Spirit of Aqsa- Sebuah laporan mendalam dari surat kabar Italia Il Manifesto memperingatkan bahwa rencana besar Israel untuk mengusir warga Palestina dari wilayah Masafar Yatta di selatan Hebron telah resmi dimulai. Laporan itu menyebut bahwa pengusiran massal bukan lagi ancaman, tetapi kenyataan yang sedang berlangsung.
Laporan ini ditulis oleh jurnalis Michele Giorgio, yang mewawancarai beberapa penduduk lokal, termasuk Hamdan Bilal, warga desa Susiya sekaligus salah satu sutradara film dokumenter No Other Land.
Bilal, yang sebelumnya menjadi korban kekerasan pemukim setelah penayangan filmnya, mengungkap bahwa desanya telah menerima 43 surat perintah pembongkaran dari otoritas pendudukan. Ia bertanya lirih, namun tajam:
“Lantas, apa lagi yang bisa kami harapkan selain pengusiran paksa yang final?”
“Mereka Menginginkan Cahaya Ini… dan Senja yang Tenang Itu”
Seorang warga lain, Muhammad, juga bersuara. Menurutnya, pemukim Israel tidak hanya menginginkan tanah, tetapi juga ingin menguasai seluruh lanskap kehidupan di sana.
“Mereka mengincar bukit-bukit ini, padang rumput ini, bahkan cahaya dan senja yang tenang ini. Susiya memang terpencil, jauh dari kota, tapi bagi saya—ini tempat terindah di dunia.”
Muhammad menegaskan bahwa kekerasan sistematis terhadap Susiya sudah berlangsung bertahun-tahun, dengan tujuan menghapus keberadaan desa itu dari peta.
Masafar Yatta Jadi Target Militer
Giorgio mencatat bahwa seluruh kawasan Masafar Yatta telah ditetapkan Israel sebagai “Zona Latihan Militer 918”, menjadikan ribuan warga Palestina yang tinggal di sana dalam status ancaman pengusiran paksa.

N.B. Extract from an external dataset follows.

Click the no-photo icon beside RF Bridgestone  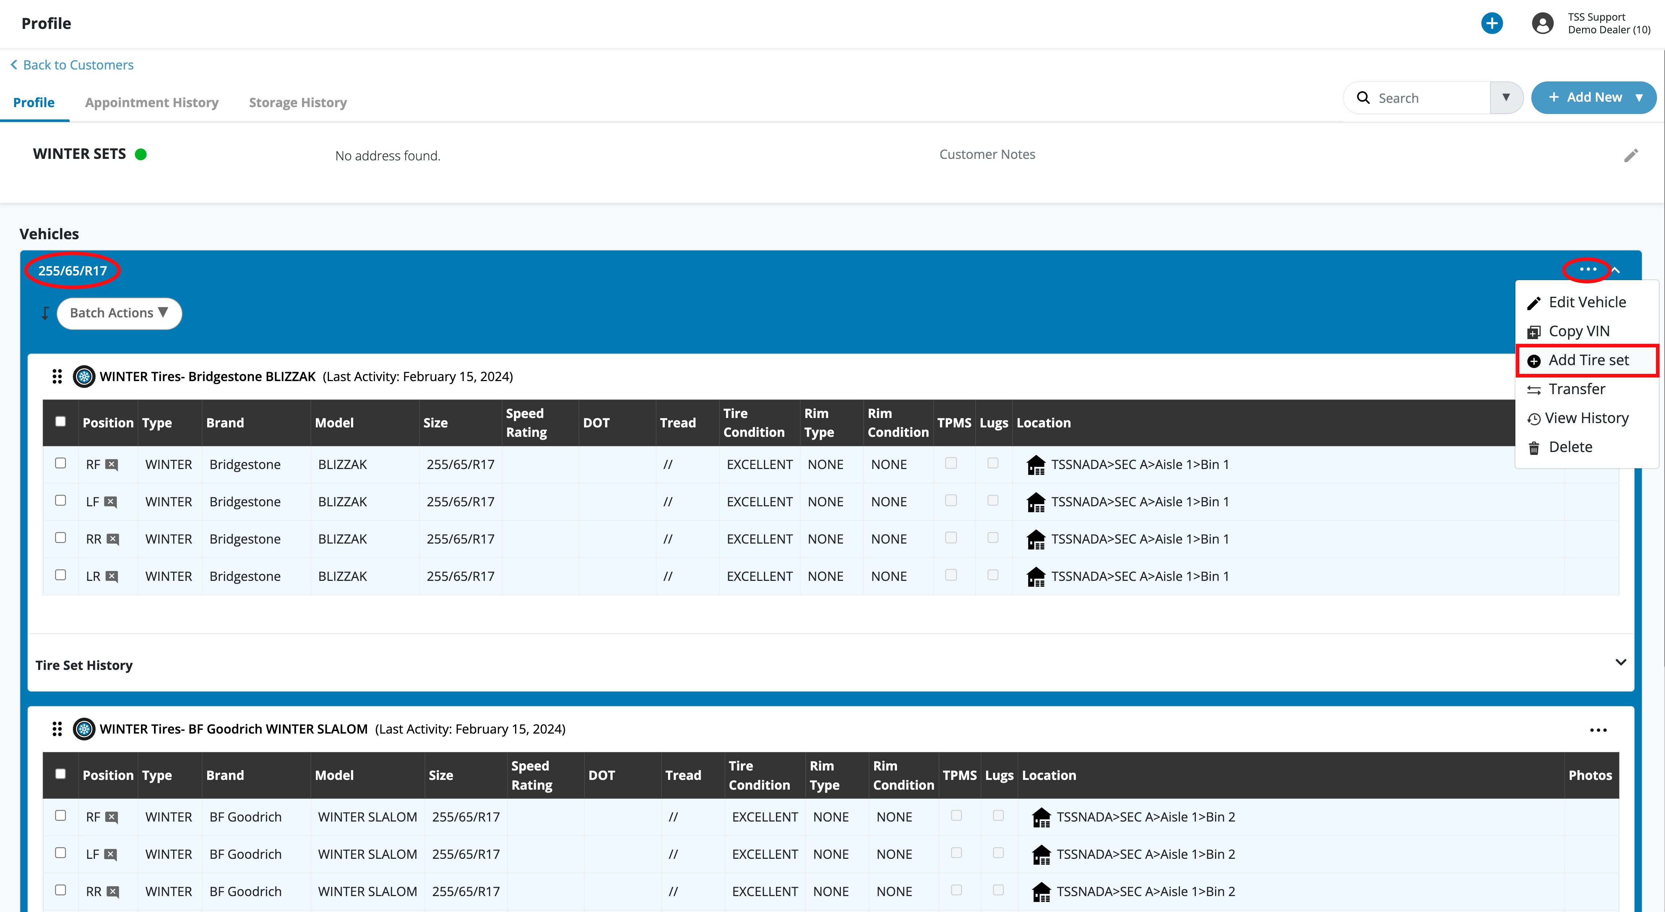click(112, 465)
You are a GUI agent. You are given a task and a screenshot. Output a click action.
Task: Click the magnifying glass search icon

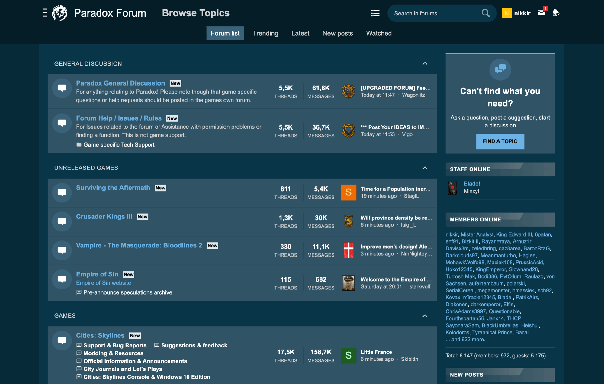tap(485, 13)

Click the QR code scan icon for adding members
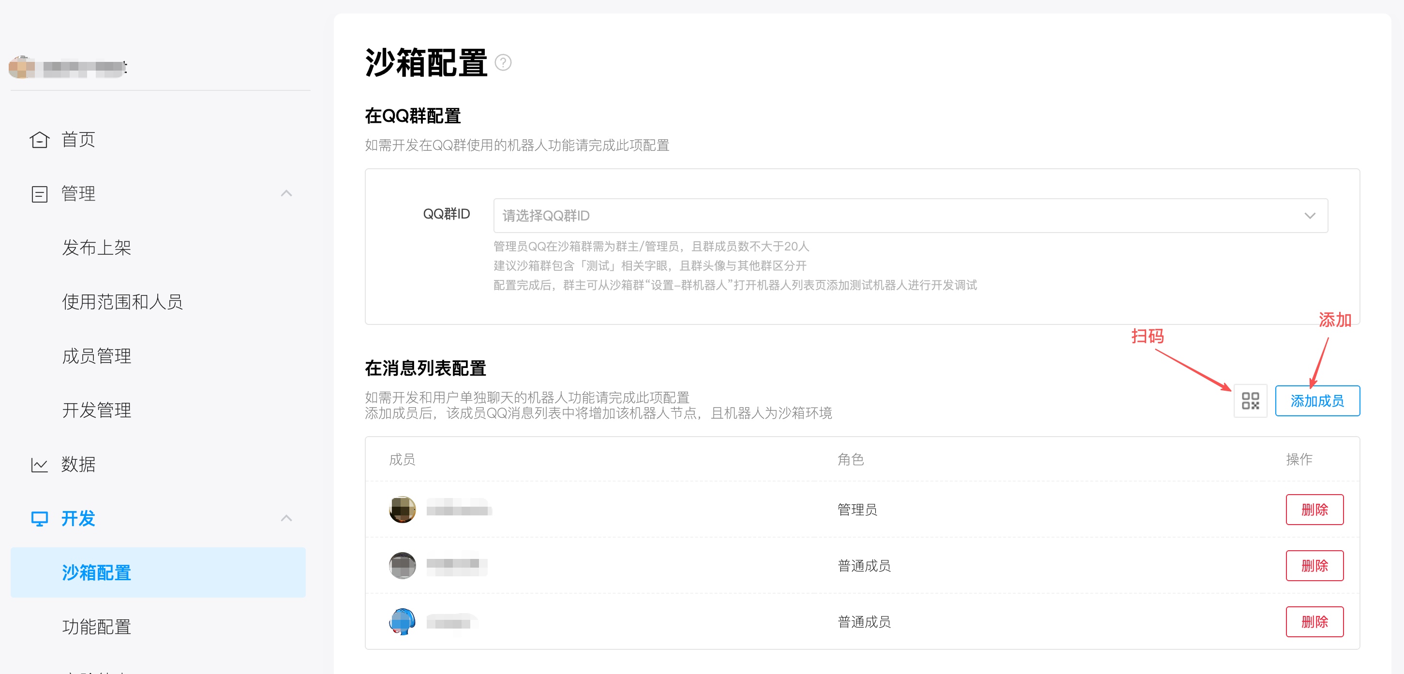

Ia menggambarkan suasana desa sebagai sunyi dan penuh ketegangan—yang hanya ditemani oleh suara angin dan lolongan anjing di antara rumah-rumah beratap terpal plastik, yang bahkan tak cukup melindungi dari hujan dan dingin.
“Mereka Hancurkan Semua: Rumah, Sekolah, Dapur… Semua”
Bilal menambahkan bahwa gelombang kekerasan kini merambah ke desa-desa sekitar, seperti Umm al-Khair dan Jinba.
Ia menyebutkan bahwa pemukim menyerbu Jinba dan melukai lima warga, disusul oleh tentara Israel yang datang di malam hari dan menghancurkan seluruh isi desa—termasuk sekolah, rumah, dan dapur.
“Mereka bahkan gunakan kambing sebagai senjata,” ujarnya getir.
“Pemukim menggiring kambing-kambing mereka ke ladang kami agar tanaman kami rusak.”
Rasisme Dibungkus Narasi “Tempat Suci”
Bilal mengatakan bahwa para pemukim mengklaim wilayah itu sebagai situs sejarah dan warisan religius. Dengan dalih itu, mereka merasa sah untuk mengusir warga Palestina.
“Mereka pakai segala cara, termasuk membuat kambing merumput tepat di depan rumah-rumah kami.”
“Ini Bukan Lagi Insiden Acak, Tapi Rencana Besar”
Bilal meyakini bahwa apa yang menimpa dirinya bukanlah kejadian terpisah, melainkan bagian dari strategi sistematis yang ditujukan untuk menghapus seluruh komunitas Palestina dari selatan Hebron.
Ia menyebut bahwa pemukim kini datang tak hanya dari sekitar, tapi dari seluruh penjuru Tepi Barat, dengan koordinasi yang makin terorganisir.
“Kami melihat wajah-wajah baru. Orang-orang yang tidak pernah kami temui sebelumnya ikut dalam serangan-serangan ini.”
Warga Hidup dalam Ketakutan Setiap Hari
Ketika ditanya apakah pengusiran massal kini hanya tinggal menunggu waktu, Bilal menjawab dengan getir,
“Apa lagi yang bisa kami harapkan? Semua tanda-tandanya sudah jelas.”
Ia menggambarkan kondisi psikologis warga Susiya dan Masafar Yatta:
“Setiap saat ada kekerasan baru. Saat anak-anak berangkat ke sekolah, orang tua khawatir mereka diserang pemukim. Para gembala takut meninggalkan rumah karena khawatir keluarga mereka diserbu.”
“Kami tahu apa tujuan Israel. Tapi kami tak tahu bentuk kekerasan berikutnya. Kami benar-benar tak bersenjata, meski para aktivis lokal dan internasional berusaha membantu kami sebisanya.”